Burmese actor, model and singer

Khar Ra (ခါရာ, also spelt Kharra; born Myo Htut Naing; 21 October 1993) is a Burmese actor, model and singer of ethnic Shan-Chinese descent. He gained popularity after starring in the 2018 film Dimensions which brought him wider recognition.

==Early life and education==
Khar Ra was born on 21 October 1993 in Mogok, Myanmar to ethnic Shan-Chinese parent Myint Oo and his wife Nang Sein. He is the eldest son of three siblings, having a younger sister and younger brother. He attended high school at Basic Education High School No. 1 Mogok and graduated from Dagon University with a degree in English.

==Modeling and male pageantry==
Khar Ra began his modeling career in 2013, and then he competed in the male model contest The First Myanmar Guys 2013. He also appeared on magazine cover photos and as model for many advertisements. He joined the second edition of Miss Golden Land Myanmar which was held on 21 August 201. At the end of the event, he won Mr. Asia Myanmar 2014 and represented Myanmar at the Mr. Asia Contest 2014.

In 2016, he was awarded Asia Model Star Award by Korea Model Association.

===Mr. Asia 2014===
Khar Ra competed in the 2014 Mr. Asia Contest, along with participants from 50 other nations which was held on 27 August to 27 September in Hong Kong. He placed as the 2nd runner-up and won four continental title awards for Mister Viewer's Choice Award, Mister Gorgeous, Mister Charismatic, and Missosology Top Favourite Award.

==Music career==
Khar Ra is also a singer. He started singing in 2015, and released his debut album "Ka Lane Ka Kyait" (Deceit) which was a duet album with his partner Nora Ko on 14 February 2016.

==Acting career==
===2017–2018: Film debut and recognition===
Rising to fame in 2017, he became an actor. He made his acting debut with a leading role in the film The Accident alongside Thinzar Nwe Win in 2017. He then starred in his second film Bella and Me where he played the leading role with Alice Ong and also starred in his third film Unstoppable in 2017. The films was both a domestic hit, and led to increased recognition for Khar Ra.

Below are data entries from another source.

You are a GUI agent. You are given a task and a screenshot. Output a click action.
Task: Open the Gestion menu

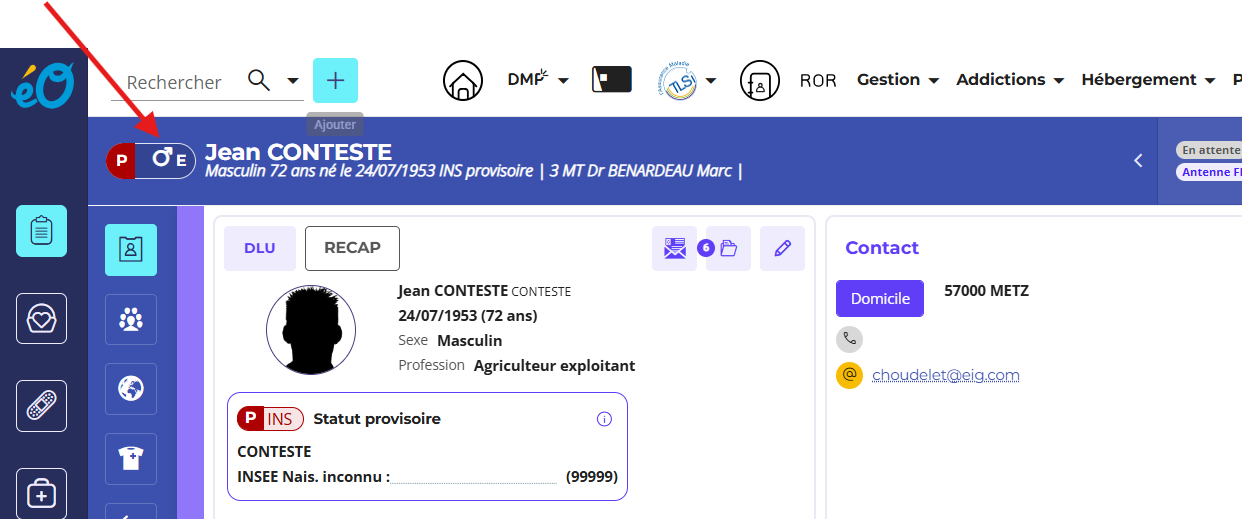(897, 80)
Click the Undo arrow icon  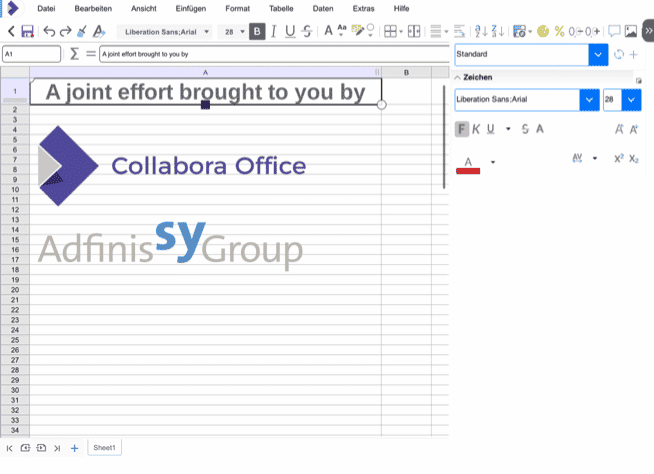pyautogui.click(x=48, y=32)
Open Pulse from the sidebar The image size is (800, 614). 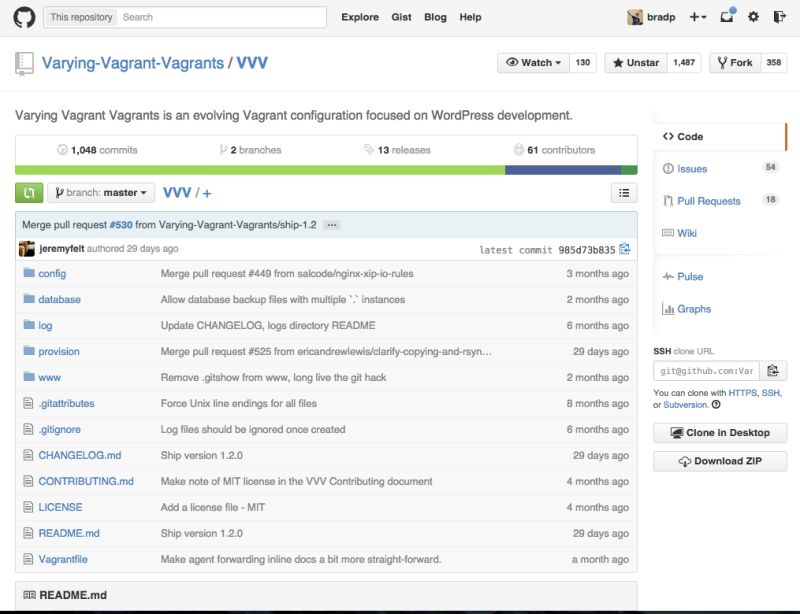tap(690, 277)
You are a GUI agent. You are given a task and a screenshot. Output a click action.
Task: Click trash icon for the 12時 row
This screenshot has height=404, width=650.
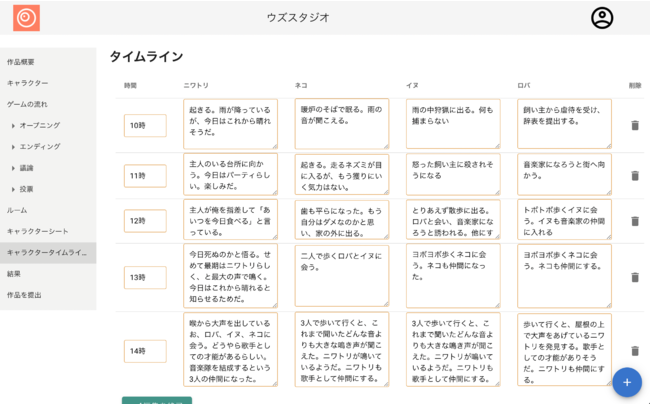click(633, 221)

===2018–present: Breaking into the big screen===
Khar Ra took on his first big-screen leading role in the action-thriller film Dimensions alongside Alice Ong, directed by Nyan Htin which premiered in Myanmar cinemas on 9 February 2018 and was also screened in Singapore.

In the same year, he starred in the big-screen film Poisoned Savages where he played the leading role with actor Naing Naing and Tun Ko Ko, which premiered in Myanmar cinemas on 30 November 2018. He then portrayed the male lead in the big-screen film City Hunters, an action film alongside actress Pyae Wade Maung which premiered in Myanmar cinemas on 1 March 2019.

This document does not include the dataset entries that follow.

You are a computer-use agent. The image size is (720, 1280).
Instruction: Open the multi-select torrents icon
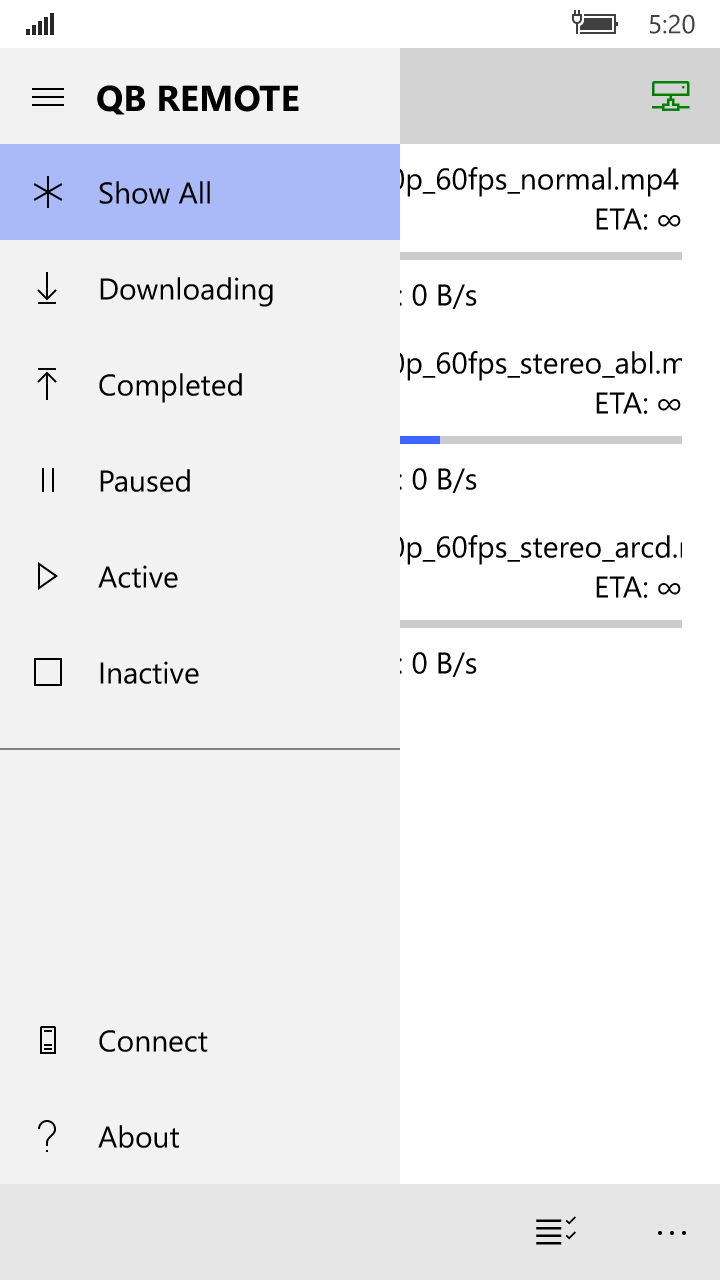(x=556, y=1232)
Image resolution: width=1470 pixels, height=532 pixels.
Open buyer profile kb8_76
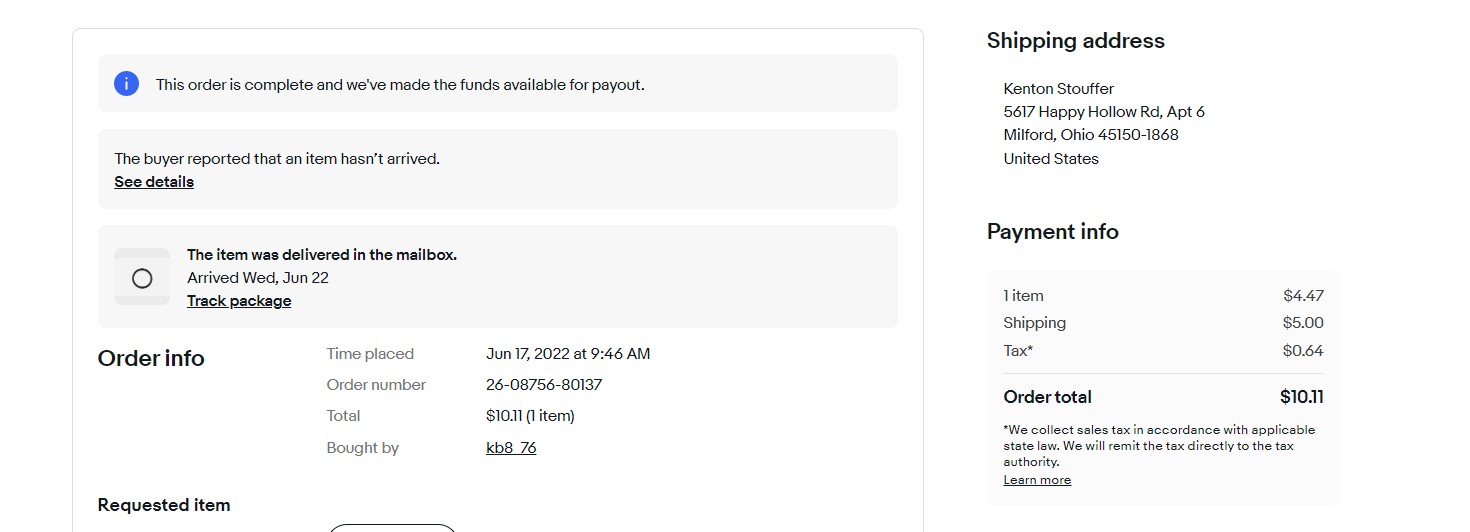[x=511, y=448]
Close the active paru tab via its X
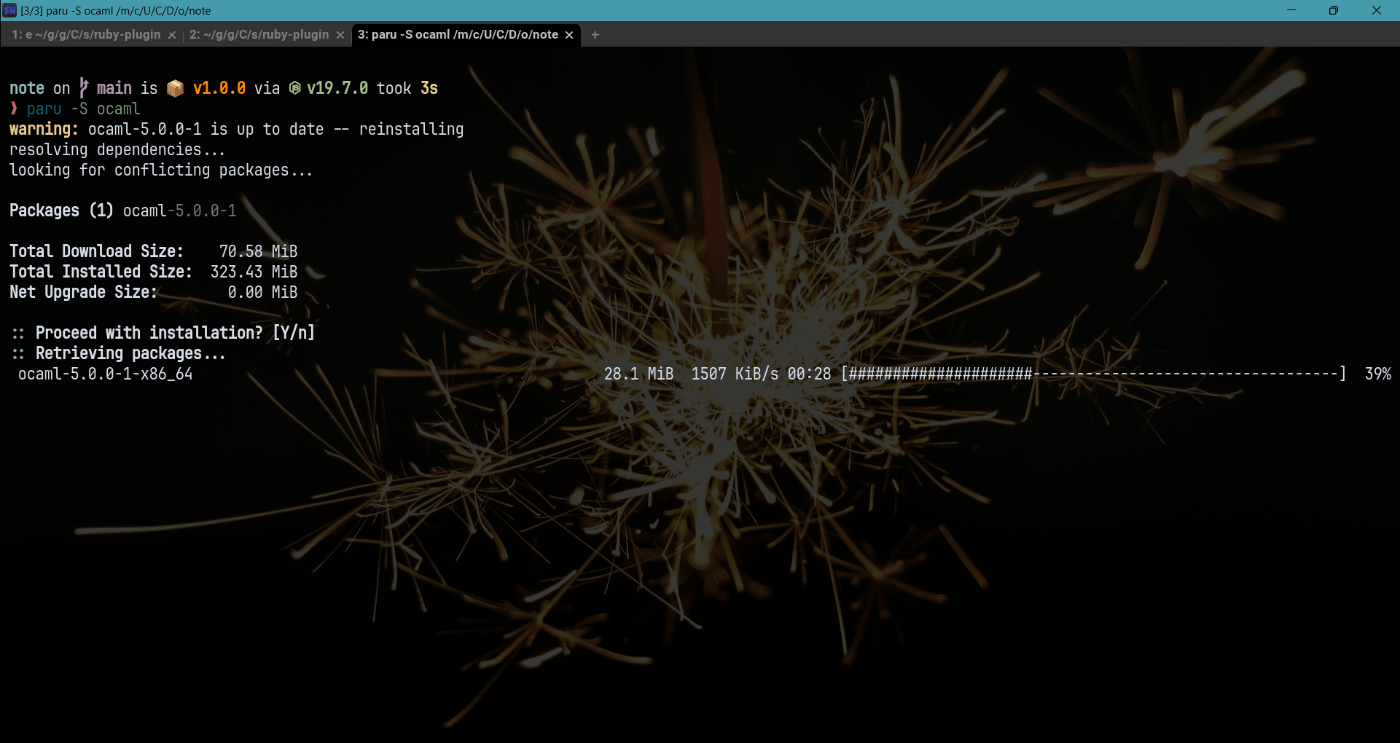 567,33
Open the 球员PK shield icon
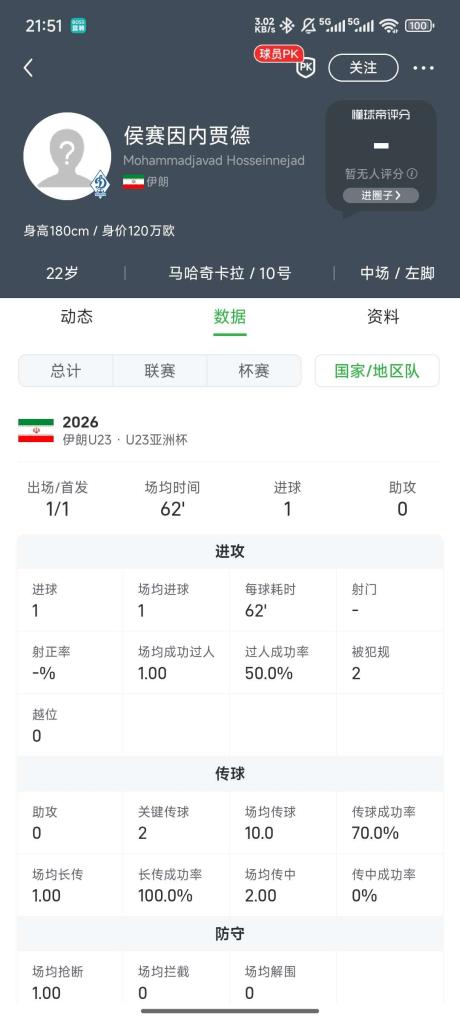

In 2018, he portrayed his role as Ye Naung in the popular television series It was on Yesterday 2, alongside Kyaw Kyaw Bo, Tyron Bejay, Aung Min Khant and Aye Myat Thu, which aired on MRTV-4 in September 2018.

In April 2019, he won Rising Star Award (Male) in Star Awards where he also won Fashion Star Award (Male). On October 23, 2020, the Korean Embassy in Myanmar made an official announcement about him regarding the appointment of an honorary ambassador to promote Korean culture.

==Political activities==
Following the 2021 Myanmar coup d'état, Khar Ra was active in the anti-coup movement both in person at rallies and through social media. Denouncing the military coup, he has taken part in protests since February. He joined the "We Want Justice" three-finger salute movement. The movement was launched on social media, and many celebrities have joined the movement.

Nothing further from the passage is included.